Joshua, the former IBF, WBA and WBO heavyweight world champion, was knocked out by Ruiz in New York in June in one of the biggest upsets in boxing history.
Dethroned champion Joshua says the magnitude of the loss has forced him to evaluate every aspect of his life as he prepares to face Ruiz in Diriyah, Saudi Arabia on December 7th.
"There will be no aftershock after the first fight. I will be smarter. Getting knocked down was good," Joshua told AFP.
"If I am smarter, I know I can pull it off. I don't want to say it will be 'Joshua 2.0 - I know what I was doing before was working, I just have to tweak little things and I will be perfect. Losing speeds up that process.
"I have made some drastic changes, lifestyle stuff. Family, circles, what is important, priorities. The effort it takes to stay on the straight and narrow is challenging. I have to understand I am aiming to be a top athlete.
"Boxing was always the easiest part for me. The struggle was always keeping my life in check. If I can do that, the boxing will fall into place.

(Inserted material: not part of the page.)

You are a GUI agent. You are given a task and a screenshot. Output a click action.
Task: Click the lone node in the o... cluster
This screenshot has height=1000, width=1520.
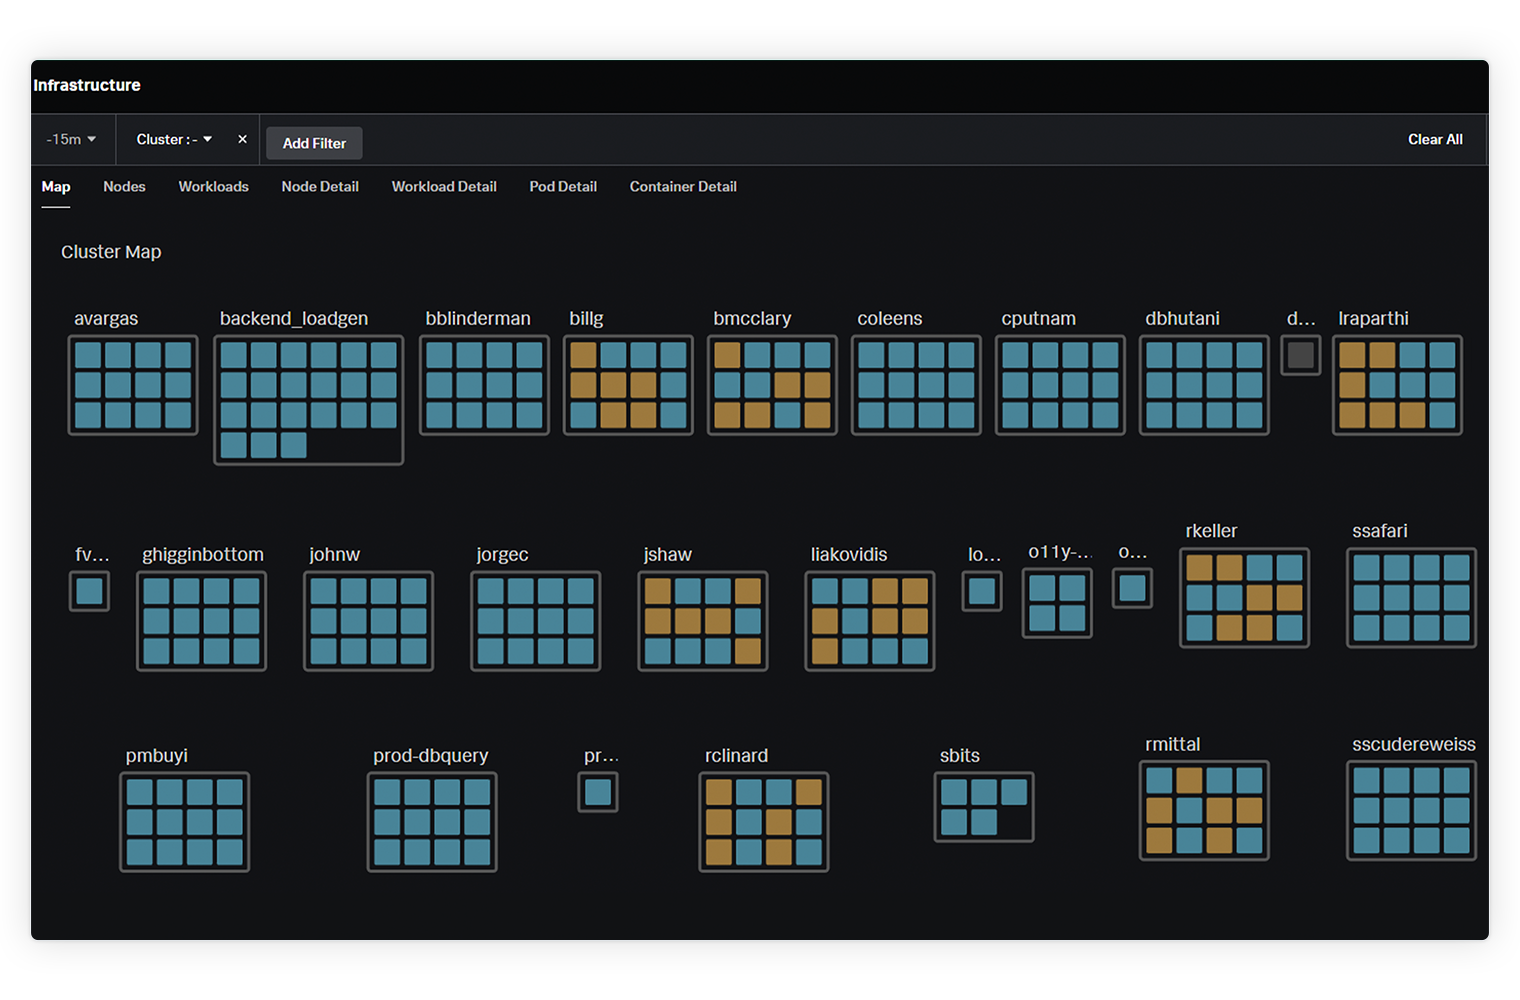point(1132,588)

"There were distractions away from the ring but I never complained. He beat me fair and square, I had those distractions and I now have to make it better for myself."
- Journalist murder -
December's rematch is mired in controversy as the Saudis have faced intense diplomatic fallout over last year's murder of dissident journalist Jamal Khashoggi in the conservative kingdom's consulate in Istanbul.
Saudi rulers have utilised sport as a tool to try and soften their international image and to provide a showcase, they claim, for reforms inside the oil-rich state.
In February, they hosted a first European Tour golf event which was won by former world number one Dustin Johnson while the world's most gruelling motor sports race, the Dakar Rally, will be held in the country in 2020.
Joshua however insists the staging of the fight in Saudi Arabia can be a force for good.
"I have heard it (the issue of human rights) ever since the fight was announced, it's a point of conversation but it's a good thing that we are talking about it and they are acting on it to make a change," said Joshua who was in New York on the second leg of a three-city media tour to publicise the fight.
"They are making good changes and after having these types of conversations, I start realizing that yes, there is an issue there. My trips to the Middle East have been to Dubai and I have had fun. The reception has been good."
A return to New York was the preferred option until the lucrative offer to take the bout to Saudi Arabia became a reality.
"It was part of the plan [to fight in New York again]. That was my preferred option," Joshua confirmed.
Promoter Eddie Hearn meanwhile insisted the bout would be the "heavyweight fight of a generation."
"The world will be watching an iconic moment in our sport," Hearn said.
"Don't believe everything you hear. I have been there - what a place and what a moment this will be."